Credit Life insurance is gaining increasing popularity in India. For the loan providers, it offers protection in recovering the loan in case of the unfortunate death of the borrower. Also, it assists the family of the borrower by repaying the loan allowing them to retain the asset (e.g. house or car) without putting financial pressure on them during a time of bereavement. 

Credit life insurance is a type of life insurance policy designed to pay off a borrower's outstanding debts in case the borrower dies. The face value of a credit life insurance policy decreases proportionately with the outstanding loan amount as the loan is paid off over time until both reach zero value.

It pays a policyholder’s debts when the policyholder dies. Unlike term or universal life insurance, it doesn’t payout to the policyholder’s chosen beneficiaries. Instead, the policyholder’s creditors receive the value of a credit life insurance policy. 

What is the Cost of Credit Insurance in India?

The cost of a Credit Insurance policy depends on various factors such as the loan amount/ debt amount, type of credit and the type of policy.  Some of the methods to pay premiums in credit insurance are listed below.

  1. Single Payment method - The premium amount is calculated at the time of initiation of the policy and the borrower will be responsible for the entire payment at the time the policy is purchased.

  2. Monthly Outstanding Balance method - This is one of the most commonly used modes of payment with credit cards, home equity loans and other similar debts. There are two categories under this mode of payment. Two of the sub-categories are:

    1. Open-end accounts- The premium is charged monthly and is based on the monthly debt. The amount will be stated as a separate charge on the statement sent out by the lender.

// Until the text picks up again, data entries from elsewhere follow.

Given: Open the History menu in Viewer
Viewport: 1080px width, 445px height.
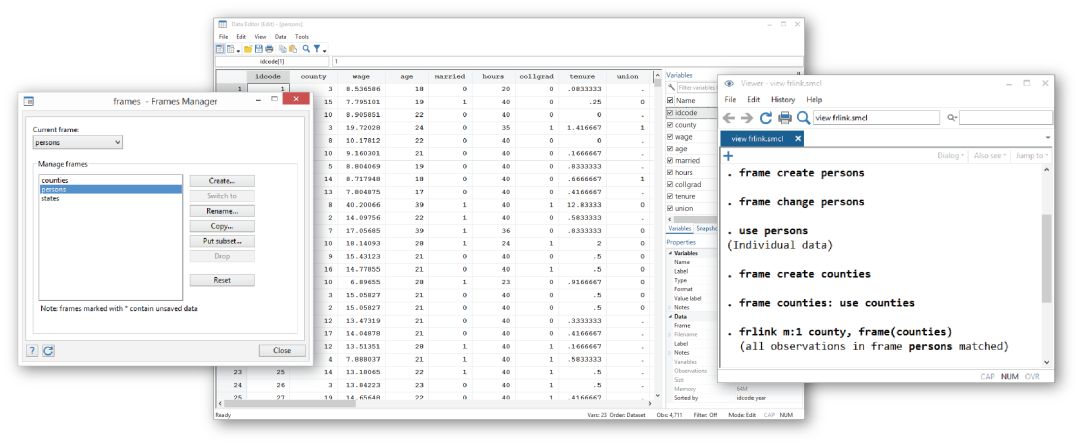Looking at the screenshot, I should pyautogui.click(x=783, y=100).
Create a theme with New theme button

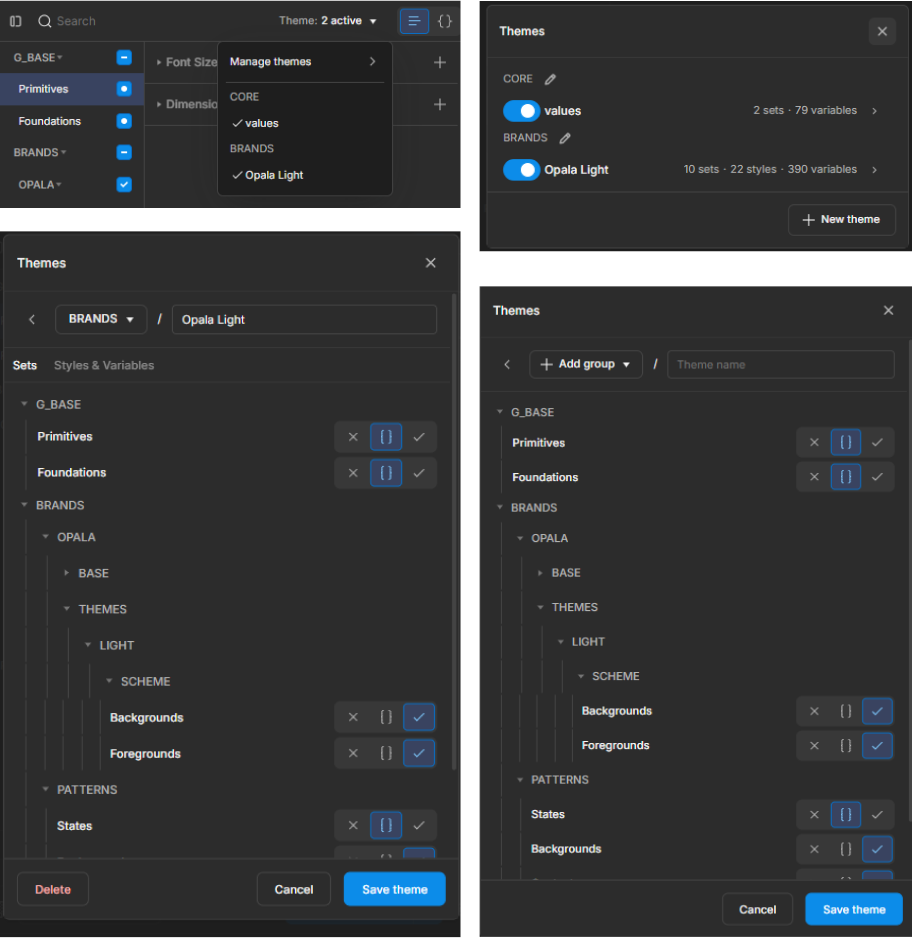[841, 219]
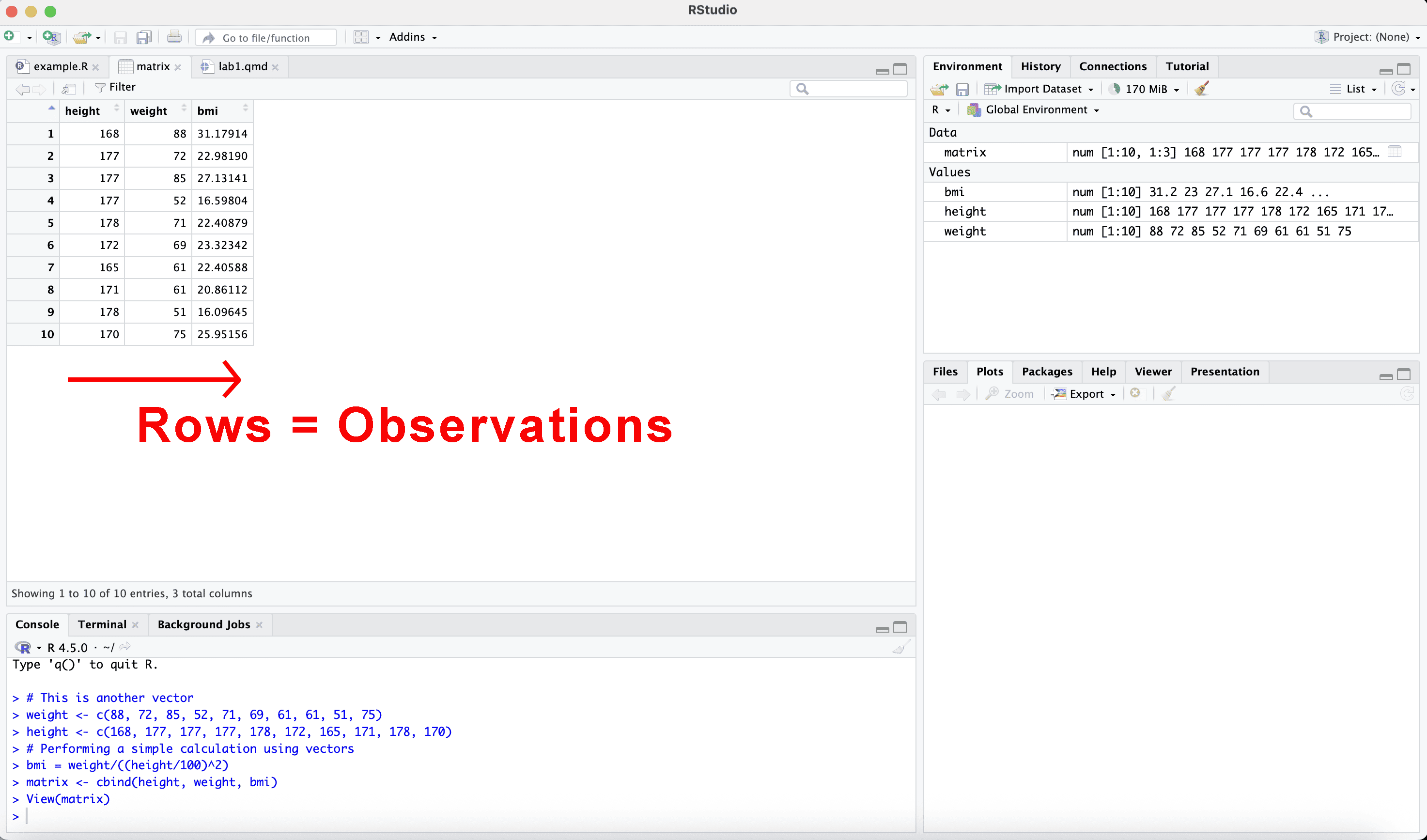Open the Addins dropdown menu
This screenshot has width=1427, height=840.
click(x=413, y=37)
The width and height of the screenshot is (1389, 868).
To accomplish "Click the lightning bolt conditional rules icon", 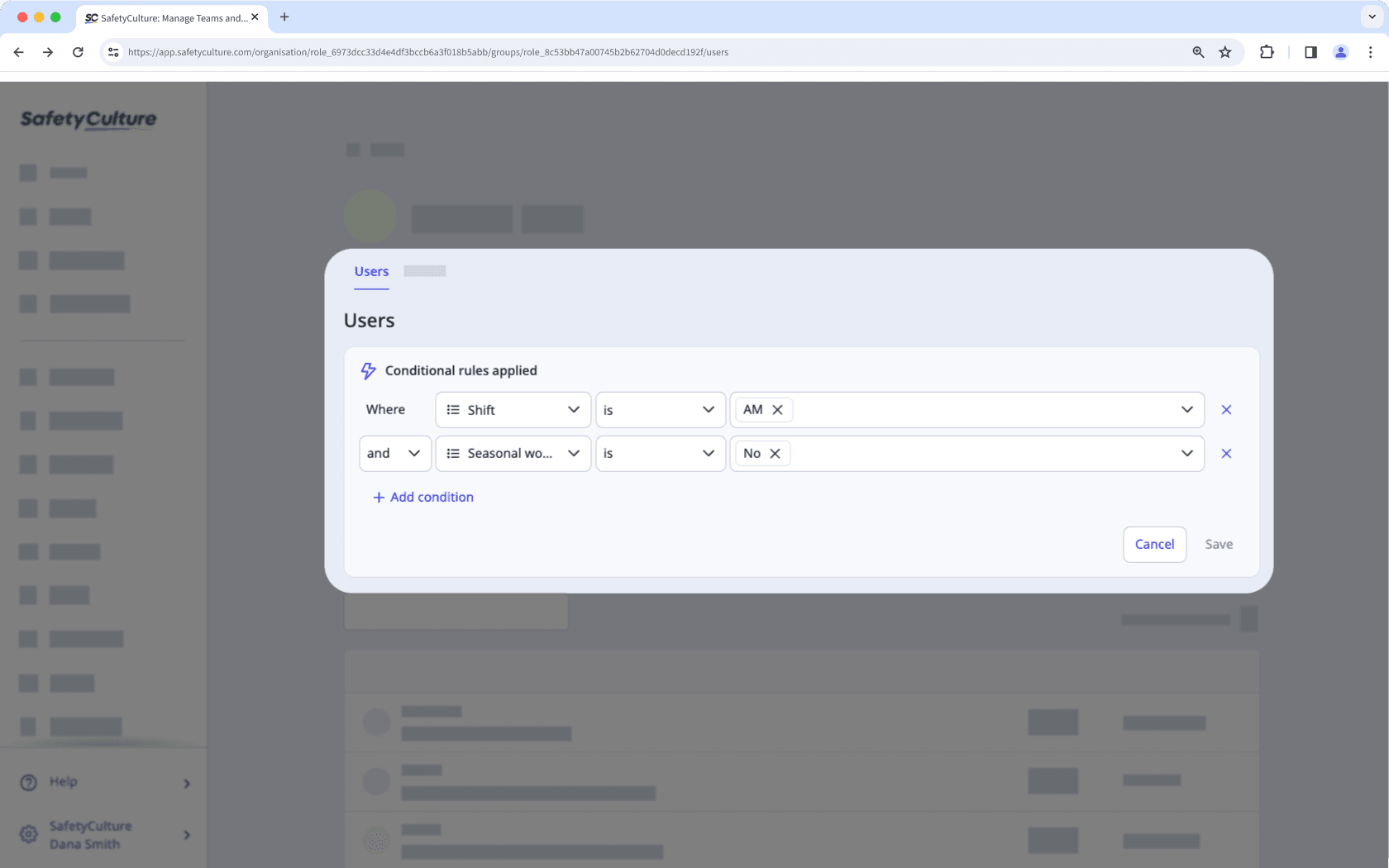I will 366,371.
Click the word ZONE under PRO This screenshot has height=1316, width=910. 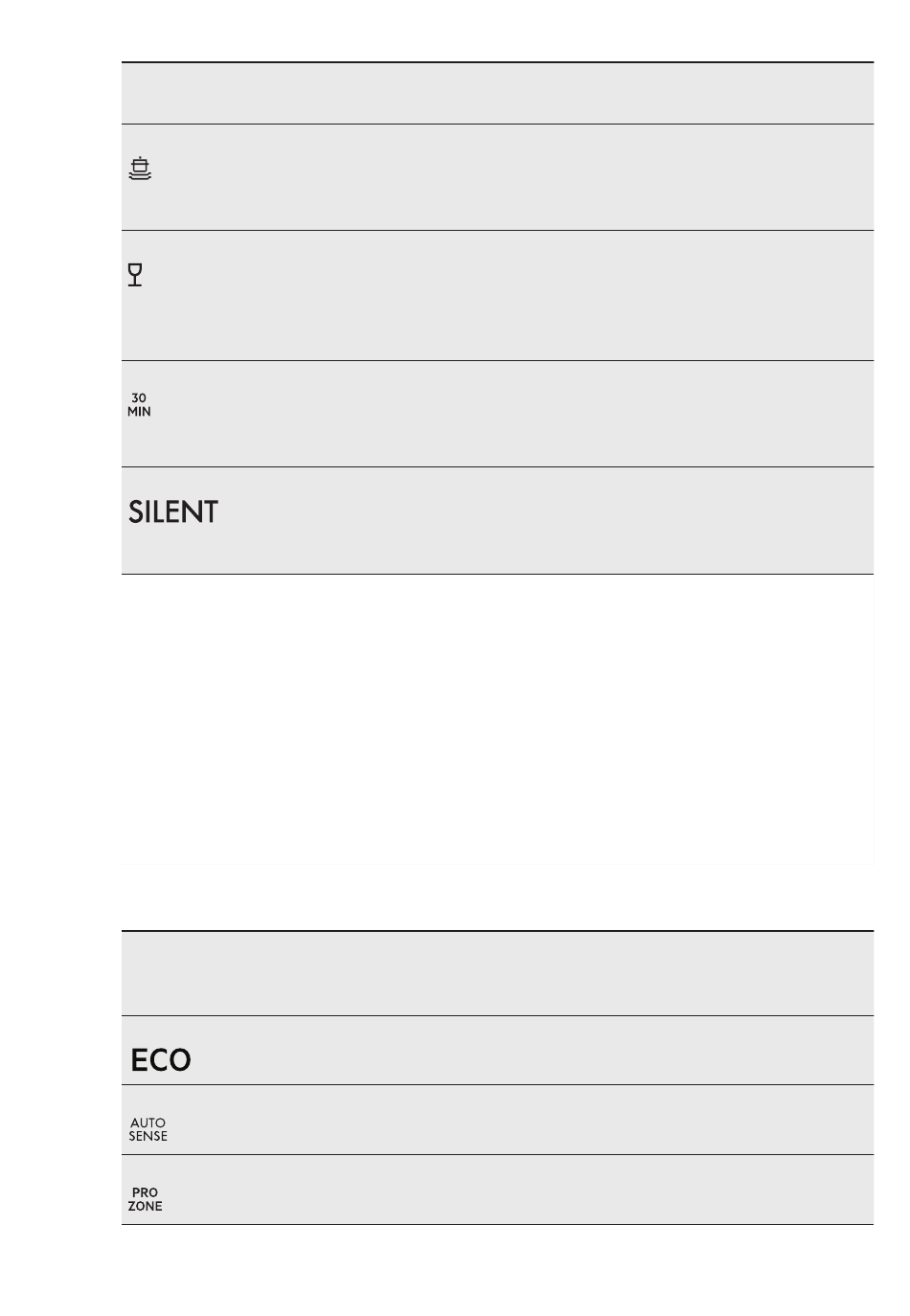coord(145,1206)
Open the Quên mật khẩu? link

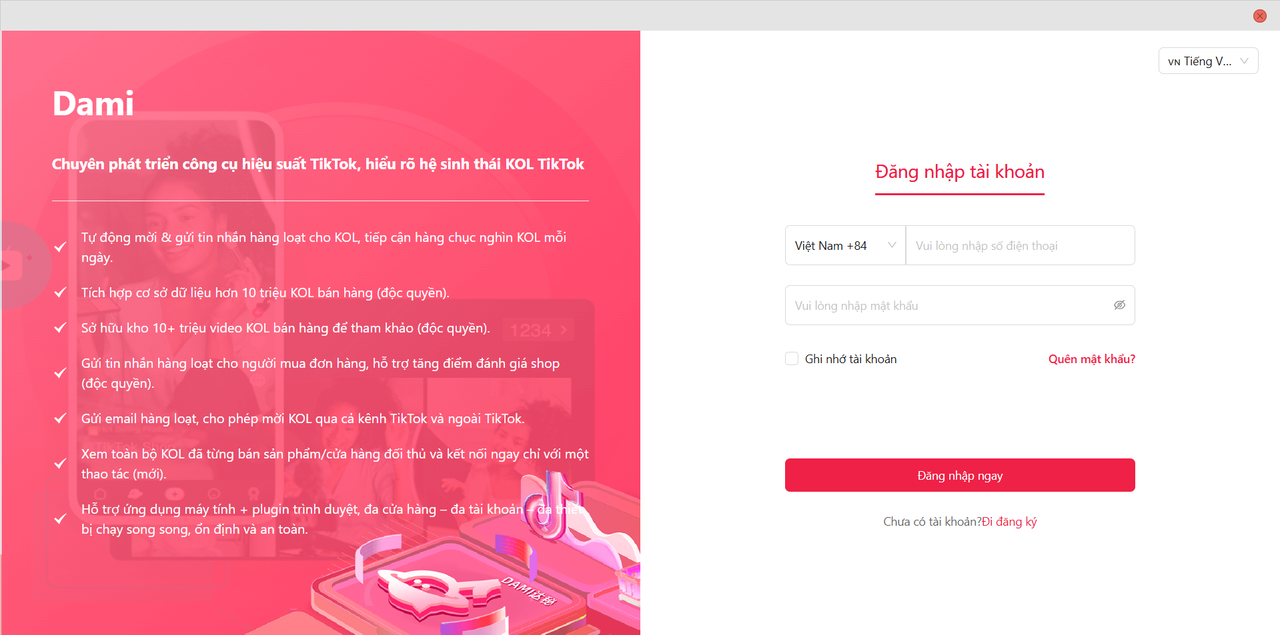1092,359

    2. Closed-end accounts- The amount of debt does not vary and a fixed amount has to be paid every month. Failure to pay this amount will result in cancellation of the policy

How Does Credit Life Insurance Work?

Credit life insurance is typically sold by banks at a mortgage closing; it could also be offered when you take out a car loan or a line of credit. The idea is to protect your heirs if you die since the policy will pay off the loan. If your spouse or someone else is a co-signer on your mortgage, credit life insurance would protect them from making loan payments after your death. This could be appealing if you are the primary breadwinner in your family, and the loan co-signer would be unable to make payments in the event of your death.

But in most cases, any heirs who are not co-signers on your loans are not obligated to pay off your loans when you die; debts are not generally inherited. The exceptions are the few states that recognize community property, but even then, only a spouse could be liable for your debts, not your children. When banks loan money, part of their accepted risk is that the borrower could die before the loan is repaid. As such, credit life insurance protects the lender, not your heirs. The pay-out on a credit life insurance policy goes straight to the lender, not to your heirs.

Who Benefits from Credit Life Insurance?

Credit life insurance doesn’t directly benefit your spouse or heirs. Instead, the policies payout to your creditors. If you’re worried that you’re carrying an unmanageable debt burden, credit life insurance could set your mind at ease. That way you know your spouse won’t inherit that debt or face eviction from your family home.

You could just make your spouse the beneficiary with a regular life insurance policy. This would place responsibility on him or her to pay off the mortgage (and/or other debts) over time. But if your life insurance policy won’t cover enough of your debt, credit life insurance could help.


  1. What is a Credit Life Insurance Cover?

Credit Insurance is a type of insurance policy that is used to pay off existing debts in cases such as death, disability and in some cases, unemployment. Credit insurance protects the policyholder from the lender from the borrower’s inability to repay the loan or debt due to various reasons. The insurance policy will pay the lender on behalf of the policyholder.

  1. Why do I need credit life insurance?

All credit providers are entitled to require you to maintain credit life insurance during the time of the credit agreement so that the credit obligations will be met should you pass away, become disabled, or retrenched and unable to pay the debt. It is designed to protect and provide a measure of security for both you and the credit provider.

  1. How will my claims be paid out?

In the event of a claim, the sum insured will be paid to the credit provider directly to settle your credit agreement obligation.

  1. What is the difference between Credit Property insurance and other types of credit insurance?

Unlike the other three credit insurance policies, credit property insurance is not directly related to an event affecting the borrower’s ability to repay the debt.

  1. Is credit insurance mandatory for a loan?

Credit insurance is optional. But it always advisable to avail credit insurance with a loan to stay protected against loan liabilities.

End Note

In most cases, credit life insurance allows your heirs to fare financially well in the event of your death and protects anyone who cosigned a loan, credit card or mortgage with you. It can be a handy tool, but other life insurance policies can achieve the same goals and more.